Phase 4: Repeat Study on the Performance of a DBMS
Requirements
- Implement the following procedure for inserting/updating the abstract field
Iterate over the set of publications in your database.
If a publication has an empty ambstrct field, then add one as follows.
Generate a random number between 500 and 2000.
Create a string of that length (e.g, "aaaa....a").
Update the field abstract.
Make sure that between this and the previous procedure your database will have at least 100K publications with non-empty abstract fields.
- Run the following type of queries on your DB instance.
simple query: SELECT * FROM table
single table, complex conditions: SELECT * FROM table WHERE condition
condition must have at least 5 clauses related with AND, OR, and NOT.

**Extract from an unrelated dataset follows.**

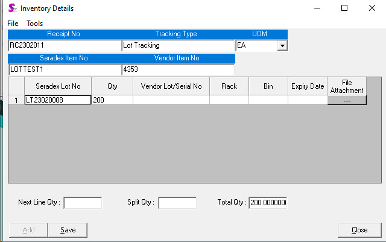Click the Split Qty input box

pos(177,203)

join query and complex conditions: use at least 3 tables.
sorting (ORDER BY): SELECT attr1, attr2, attr3 FROM table ORDER BY some attributes.
aggregate functions: SELECT SUM(), AVG(), MAX(), COUNT() FROM table(s) WHERE some condition GROUP BY attr(s). You should use all of them.

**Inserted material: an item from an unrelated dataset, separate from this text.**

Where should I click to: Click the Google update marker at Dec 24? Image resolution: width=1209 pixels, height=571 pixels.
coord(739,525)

add HAVING to the previous query
Record the following information in a table per query: Execution Time, CPU Utilization, Memory Utilization, Threads Used.

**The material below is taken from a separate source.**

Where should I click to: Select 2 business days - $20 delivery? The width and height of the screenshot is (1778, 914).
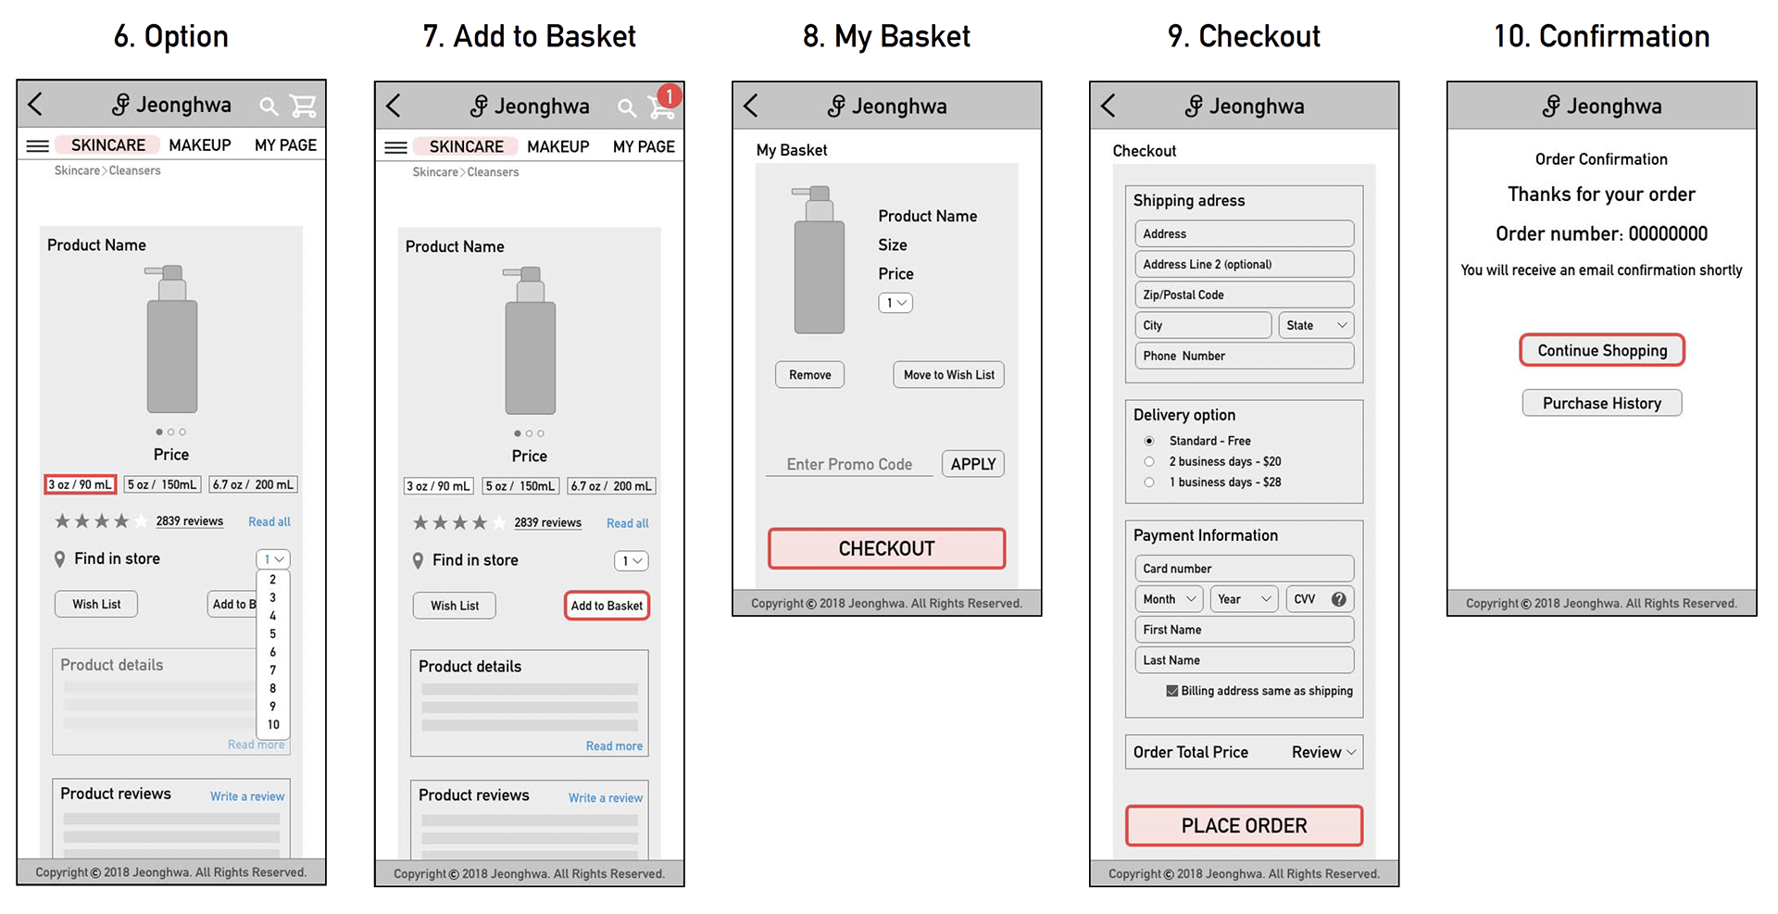[1149, 461]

- Execute the queries in the folloing manners.
same query multiple time in a row (say 5 times). Record each time the information about and give the averages.
execute the queries in a random order. Repeat several times, at least 5 times.
Record each time the information about a query. Give the averages.
Deliverables
Record the state of DB Serve before you execute any of the querie.
Give the queries.
Give a detailed tables of results.
Give averages and standard deviations.
Analyze the results. Comment on the observed behaviour for the queries.
Compare this study against your previous one. Explain why the observed differences.
Start early!
Collaborate! Compare and discuss your approaches. The end product is expected to be an individual effort!